Here we dined, and well, the service also being excellent, for half a dollar. Could not the Union Pacific take a lesson from the Southern Pacific, and instead of giving travellers offal at a dollar a head at Green River and other eating-houses, give them good food of the Lathrop kind for fifty cents? As I have said before, the wretched eating-houses on the Union Pacific are maintained, confessedly, for the benefit of the eating-houses, and the encouragement of local colonization; but it is surely unfair on the "transient" to make him contribute, by hunger, on the indigestion, and ill-temper, to the perpetration of an imposition. On the Southern and the Texas Pacific there are first-rate eating-places, some at fifty cents, some at seventy-five, and, as we approach an older civilization, others at a dollar. But no one can grudge a dollar for a good meal in a comfortable room with civil attendance; while on the Union Pacific there is much to make the passenger dissatisfied, besides the nature of the food, for it is often served by ill-mannered waiters in cheerless rooms. Avery little industry, or still less enterprise, might make other eating-places like Humboldt.
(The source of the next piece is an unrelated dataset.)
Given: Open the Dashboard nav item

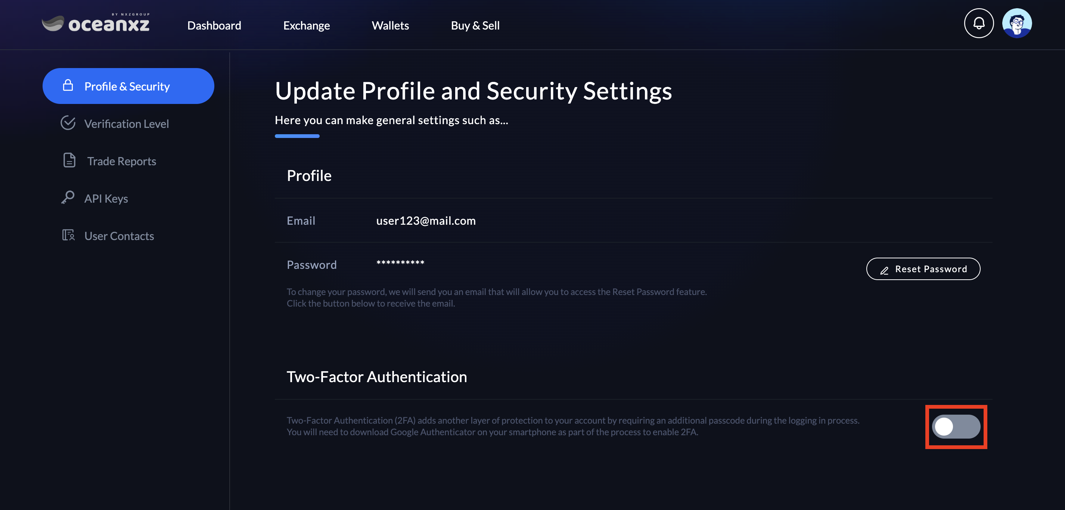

It was at Lathrop that some Californians of a very rough type wished to invade our sleeping-car. They wanted to know the "racket," didn't "care if they had to pay fifty dollars," had "taken a fancy" to it, &c., &c.; but the conductor, with considerable tact, managed to persuade them to abandon their design of travelling like gentlemen, and so they got into another car, where they played cards for drinks, fired revolvers out of the window at squirrels between the deals, and got up a quarrel over it at the end of every hand.
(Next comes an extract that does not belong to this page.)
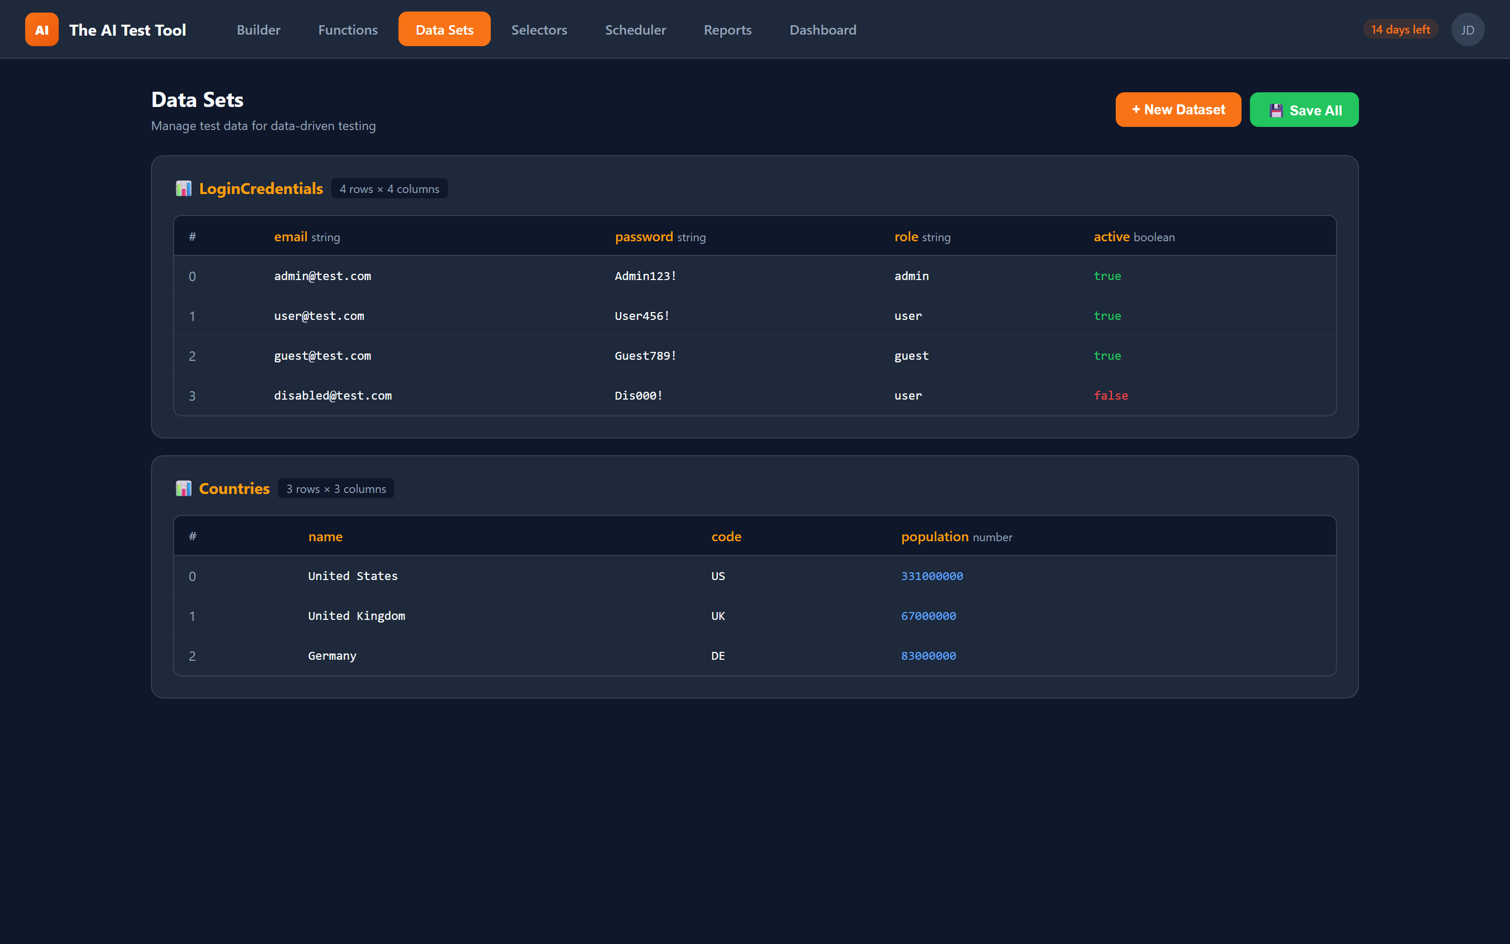Select the active value for admin@test.com row
This screenshot has width=1510, height=944.
coord(1107,275)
California Felix! Aye, happy indeed in its natural resources. For we are again whirling along through prairies of corn-land, a monotony of fertility that becomes almost as serious as the grassy levels of the Platte, the sage-brush of Utah, or the gravelled sands of Nevada. And so to Modesta, a queer, wide-streeted, gum-treed place, not the least like "America," but a something between Madeira and Port Elizabeth. It has not 2000 people in it altogether, yet walking across the dusty square is a lady in the modes of Paris, and a man in a stove-pipe hat! Another stretch of farm-lands brings us to Merced, and the county of that name, a miracle of fertility even among such perpetual marvels of richness. If I were to say what the average of grain per acre is, English farmers might go mad, but if the printer will put it into some very small type I will whisper it to you that the men of Merced grumble at seventy bushels per acre. I should like to own Merced, I confess. I am a person of moderate desires. A little contents me. And it is only a mere scrap, after all, of this bewildering California. On the counter at the hotel at Merced are fir-cones from the Big Trees and fossil fragments and wondrous minerals from Yosemite, and odds and ends of Spanish ornaments. The whole place has a Spanish air about it. This used to be the staging-point for travellers to the Valley of Wonders, but times have changed, and with them the Stage-route, so Merced is left on one side by the tourist stream. Leaving it ourselves, we traverse patches of wild sunflower, and then find ourselves out on wide levels of uncultivated land, waiting for the San Joacquin (pronounced, by the way, Sanwa-keen) canal, to bring irrigation to them. How the Mormons would envy the Californians if they were their neighbours, and the contrast is indeed pathetic, between the alkaline wastes of Utah and the fat glebes of Merced!